Y es que a menudo no nos relacionamos desde el amor, sino en base a
luchas de poder para dominar o someterse al otro. Esto nos hace
“guerreros” de una batalla en la que todos salimos heridos, porque a
menudo nos hacemos daño a diario y apenas nos damos cuenta de que
convertimos el mal trato en algo cotidiano. Mucha gente hace uso de su
veneno para maldecir al amante que nos traiciona, para convertir el
miedo en odio, para dominar al otro o para mostrarle nuestro más
profundo desprecio. Un amante despechado puede ser terrible si no se
controla a sí mismo: puede ser violento, egoísta, cruel. Cuando no somos
correspondidos, o cuando nos abandonan, es frecuente que nos invada un
victimismo egoísta que se traduce en cascadas de dolientes reproches
hacia nuestro objeto de deseo.

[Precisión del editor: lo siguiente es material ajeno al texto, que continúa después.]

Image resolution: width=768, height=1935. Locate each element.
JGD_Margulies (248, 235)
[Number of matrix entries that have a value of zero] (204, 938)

Nos cuesta entender que no nos amen del
mismo modo y con la misma intensidad que nosotros amamos, nos hiere la
indiferencia del otro o la otra hacia la
pureza de nuestras
emociones, nos parece que siempre estamos en desventaja y nos sentimos
como muñecos de trapo en manos de nuestro amada, completamente a merced
de su santa voluntad.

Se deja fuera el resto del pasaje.